■ **Trecho do documento**:
----

O Capitalismo Financeiro Parasitário é quem manda no mundo, por enquanto.
É muito comum ouvir que quem manda no mundo são os Estados Unidos, por ser a nação mais rica e mais poderosa, tanto economicamente quanto pelo poderio militar, que tem sido apresentado nas guerras dos últimos 30 anos.
Se esse mandar foi um dia uma realidade, hoje é colocado em dúvida! Primeiramente, é preciso deixar claro que quem manda no mundo, por enquanto, é o Capitalismo Financeiro, que tomou forma a partir dos anos de 1970 com o processo de globalização e seu braço direito, o neoliberalismo.
Foram as mudanças tecnológicas, oriundas da terceira revolução industrial, que trouxeram inovações como o avião à jato, os grandes navios de containers, o sistema de comunicação via satélite e a revolução da informação como um todo, que propiciaram uma nova liberdade para o capital, que conseguiu assim se soltar das amarras que ainda havia perante o Estado Nação, fruto ainda de uma fase keynesiana e fordista. A partir daí, uma nova fase do capitalismo passa a ser delineada, com um capital que se desprende facilmente do território e consegue se reterritorializar em outros espaços, quase sempre aqueles que garantem maior acumulação, visando sempre a leis brandas, concessões estatais generosas e, principalmente, mão de obra barata. É isso que fez com a China se transformasse num excelente lócus de investimento. Temos aqui mais um paradoxo do capitalismo: aumentar seus lucros utilizando-se das
características de um país dito “comunista”.

----

■ **O pedido**:
Indique se cada afirmação a seguir concorda com o trecho sobre o capitalismo financeiro, respondendo sim ou não e citando as palavras do trecho que decidem a questão.
1. O Capitalismo Financeiro tomou forma a partir dos anos de 1970.
2. O trecho afirma, sem ressalvas, que hoje os Estados Unidos mandam no mundo.
3. Entre os fatores que atraem o capital, a mão de obra barata aparece como o principal.

----

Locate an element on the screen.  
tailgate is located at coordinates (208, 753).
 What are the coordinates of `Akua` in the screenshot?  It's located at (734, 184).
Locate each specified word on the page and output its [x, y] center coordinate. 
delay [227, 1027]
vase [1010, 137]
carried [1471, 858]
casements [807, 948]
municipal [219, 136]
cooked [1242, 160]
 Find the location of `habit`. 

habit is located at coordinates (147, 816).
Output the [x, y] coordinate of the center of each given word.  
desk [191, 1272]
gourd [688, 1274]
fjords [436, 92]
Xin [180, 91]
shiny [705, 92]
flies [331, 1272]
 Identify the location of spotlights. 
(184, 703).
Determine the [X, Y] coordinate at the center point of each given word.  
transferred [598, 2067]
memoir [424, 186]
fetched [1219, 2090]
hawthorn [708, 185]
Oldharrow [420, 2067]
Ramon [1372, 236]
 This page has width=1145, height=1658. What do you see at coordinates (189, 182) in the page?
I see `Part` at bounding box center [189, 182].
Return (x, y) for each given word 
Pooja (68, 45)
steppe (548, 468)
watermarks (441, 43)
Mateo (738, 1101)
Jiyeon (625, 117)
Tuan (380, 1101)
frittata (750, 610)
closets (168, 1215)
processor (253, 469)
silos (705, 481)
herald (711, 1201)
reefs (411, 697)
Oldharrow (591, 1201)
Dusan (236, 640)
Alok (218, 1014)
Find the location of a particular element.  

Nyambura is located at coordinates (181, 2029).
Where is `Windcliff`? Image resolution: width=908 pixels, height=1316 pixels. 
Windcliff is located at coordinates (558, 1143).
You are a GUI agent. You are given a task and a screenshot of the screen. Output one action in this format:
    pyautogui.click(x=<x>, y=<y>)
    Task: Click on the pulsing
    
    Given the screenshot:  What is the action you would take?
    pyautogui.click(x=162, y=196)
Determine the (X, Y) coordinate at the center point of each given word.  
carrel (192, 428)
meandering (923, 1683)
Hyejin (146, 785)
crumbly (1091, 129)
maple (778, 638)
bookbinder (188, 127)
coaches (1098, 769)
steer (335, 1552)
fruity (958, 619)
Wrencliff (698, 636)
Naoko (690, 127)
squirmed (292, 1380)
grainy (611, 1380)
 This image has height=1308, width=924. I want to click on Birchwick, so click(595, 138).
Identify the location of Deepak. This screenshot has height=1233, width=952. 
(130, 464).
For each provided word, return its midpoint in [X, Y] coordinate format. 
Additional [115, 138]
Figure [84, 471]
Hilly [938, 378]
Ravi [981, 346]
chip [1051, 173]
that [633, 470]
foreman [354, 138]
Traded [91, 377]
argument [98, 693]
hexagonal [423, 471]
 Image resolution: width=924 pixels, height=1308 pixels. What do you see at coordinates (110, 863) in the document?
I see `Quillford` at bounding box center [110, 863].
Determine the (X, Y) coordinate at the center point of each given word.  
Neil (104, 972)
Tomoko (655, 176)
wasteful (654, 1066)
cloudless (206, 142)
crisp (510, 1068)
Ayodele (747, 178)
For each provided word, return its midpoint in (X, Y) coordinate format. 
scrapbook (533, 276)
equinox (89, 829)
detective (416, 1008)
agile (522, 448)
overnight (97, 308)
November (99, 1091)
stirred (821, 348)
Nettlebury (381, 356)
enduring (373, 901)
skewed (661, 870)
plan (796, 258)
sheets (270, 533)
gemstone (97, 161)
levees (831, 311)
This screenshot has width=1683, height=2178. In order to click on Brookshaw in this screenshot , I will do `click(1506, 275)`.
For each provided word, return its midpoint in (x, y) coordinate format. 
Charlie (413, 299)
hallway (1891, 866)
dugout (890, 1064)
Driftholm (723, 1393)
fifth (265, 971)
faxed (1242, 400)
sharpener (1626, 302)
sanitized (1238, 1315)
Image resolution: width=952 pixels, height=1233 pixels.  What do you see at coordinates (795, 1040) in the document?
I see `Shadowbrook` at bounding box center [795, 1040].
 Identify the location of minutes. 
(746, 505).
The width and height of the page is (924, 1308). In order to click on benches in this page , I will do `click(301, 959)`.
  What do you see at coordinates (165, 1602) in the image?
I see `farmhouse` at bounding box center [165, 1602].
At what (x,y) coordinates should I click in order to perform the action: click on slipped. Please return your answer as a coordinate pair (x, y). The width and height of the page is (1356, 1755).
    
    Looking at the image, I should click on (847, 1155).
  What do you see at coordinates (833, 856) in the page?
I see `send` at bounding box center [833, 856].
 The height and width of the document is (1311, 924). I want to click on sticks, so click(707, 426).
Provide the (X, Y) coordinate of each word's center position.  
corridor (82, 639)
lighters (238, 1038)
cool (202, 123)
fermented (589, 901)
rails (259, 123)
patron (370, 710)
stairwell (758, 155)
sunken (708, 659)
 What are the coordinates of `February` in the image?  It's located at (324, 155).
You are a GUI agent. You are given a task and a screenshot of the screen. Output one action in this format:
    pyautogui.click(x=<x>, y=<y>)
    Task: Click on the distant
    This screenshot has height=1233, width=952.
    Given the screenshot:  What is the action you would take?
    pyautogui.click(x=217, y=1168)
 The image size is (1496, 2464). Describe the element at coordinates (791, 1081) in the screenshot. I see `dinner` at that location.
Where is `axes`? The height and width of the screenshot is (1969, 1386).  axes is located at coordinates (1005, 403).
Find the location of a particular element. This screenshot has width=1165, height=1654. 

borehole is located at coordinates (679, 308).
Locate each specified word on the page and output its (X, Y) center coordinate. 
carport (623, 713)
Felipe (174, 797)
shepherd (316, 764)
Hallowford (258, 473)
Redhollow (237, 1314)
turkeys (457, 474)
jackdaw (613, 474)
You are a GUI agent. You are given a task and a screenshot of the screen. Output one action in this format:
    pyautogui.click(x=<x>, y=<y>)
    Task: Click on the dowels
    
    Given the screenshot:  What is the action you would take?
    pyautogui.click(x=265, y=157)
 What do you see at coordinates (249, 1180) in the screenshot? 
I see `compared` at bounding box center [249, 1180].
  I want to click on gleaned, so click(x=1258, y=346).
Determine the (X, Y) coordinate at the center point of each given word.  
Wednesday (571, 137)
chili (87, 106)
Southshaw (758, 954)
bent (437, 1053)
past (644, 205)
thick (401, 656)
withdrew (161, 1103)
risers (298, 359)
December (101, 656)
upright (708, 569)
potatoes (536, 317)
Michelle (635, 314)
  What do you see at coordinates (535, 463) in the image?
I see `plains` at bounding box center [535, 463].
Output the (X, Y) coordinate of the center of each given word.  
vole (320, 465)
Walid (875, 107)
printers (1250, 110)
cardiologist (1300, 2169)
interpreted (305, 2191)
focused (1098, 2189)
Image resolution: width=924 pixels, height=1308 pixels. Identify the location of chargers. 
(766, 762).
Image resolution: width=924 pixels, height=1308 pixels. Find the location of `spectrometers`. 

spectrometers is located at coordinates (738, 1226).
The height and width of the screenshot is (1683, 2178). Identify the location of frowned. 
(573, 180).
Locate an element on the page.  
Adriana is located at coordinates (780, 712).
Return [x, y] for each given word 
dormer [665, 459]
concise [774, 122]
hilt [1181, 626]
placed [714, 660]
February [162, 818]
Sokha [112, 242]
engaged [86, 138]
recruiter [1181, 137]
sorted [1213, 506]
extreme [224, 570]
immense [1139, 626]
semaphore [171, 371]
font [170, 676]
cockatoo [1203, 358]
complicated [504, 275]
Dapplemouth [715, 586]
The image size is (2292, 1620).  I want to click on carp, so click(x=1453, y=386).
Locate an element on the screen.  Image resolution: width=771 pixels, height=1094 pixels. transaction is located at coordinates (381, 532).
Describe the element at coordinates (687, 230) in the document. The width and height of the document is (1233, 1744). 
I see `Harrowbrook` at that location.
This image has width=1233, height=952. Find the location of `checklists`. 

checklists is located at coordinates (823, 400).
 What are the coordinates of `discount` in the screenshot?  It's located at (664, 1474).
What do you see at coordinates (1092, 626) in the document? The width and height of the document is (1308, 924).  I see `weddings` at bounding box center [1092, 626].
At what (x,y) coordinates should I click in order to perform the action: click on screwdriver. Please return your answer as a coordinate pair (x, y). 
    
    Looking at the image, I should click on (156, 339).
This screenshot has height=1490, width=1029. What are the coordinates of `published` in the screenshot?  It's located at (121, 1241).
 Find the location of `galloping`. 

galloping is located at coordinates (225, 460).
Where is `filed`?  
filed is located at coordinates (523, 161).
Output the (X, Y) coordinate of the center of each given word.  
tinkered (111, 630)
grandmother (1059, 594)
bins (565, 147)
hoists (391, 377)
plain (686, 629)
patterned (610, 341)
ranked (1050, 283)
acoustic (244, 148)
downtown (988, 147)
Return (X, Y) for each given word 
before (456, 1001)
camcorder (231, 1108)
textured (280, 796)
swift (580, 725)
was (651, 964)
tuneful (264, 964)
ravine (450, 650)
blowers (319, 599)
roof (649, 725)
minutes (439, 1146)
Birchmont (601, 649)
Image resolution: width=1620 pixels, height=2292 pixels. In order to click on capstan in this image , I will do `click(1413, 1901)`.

----

■ **Resposta do exercício**:
1. Sim: "tomou forma a partir dos anos de 1970 com o processo de globalização e seu braço direito, o neoliberalismo".
2. Não: "Se esse mandar foi um dia uma realidade, hoje é colocado em dúvida!"
3. Sim: "visando sempre a leis brandas, concessões estatais generosas e, principalmente, mão de obra barata".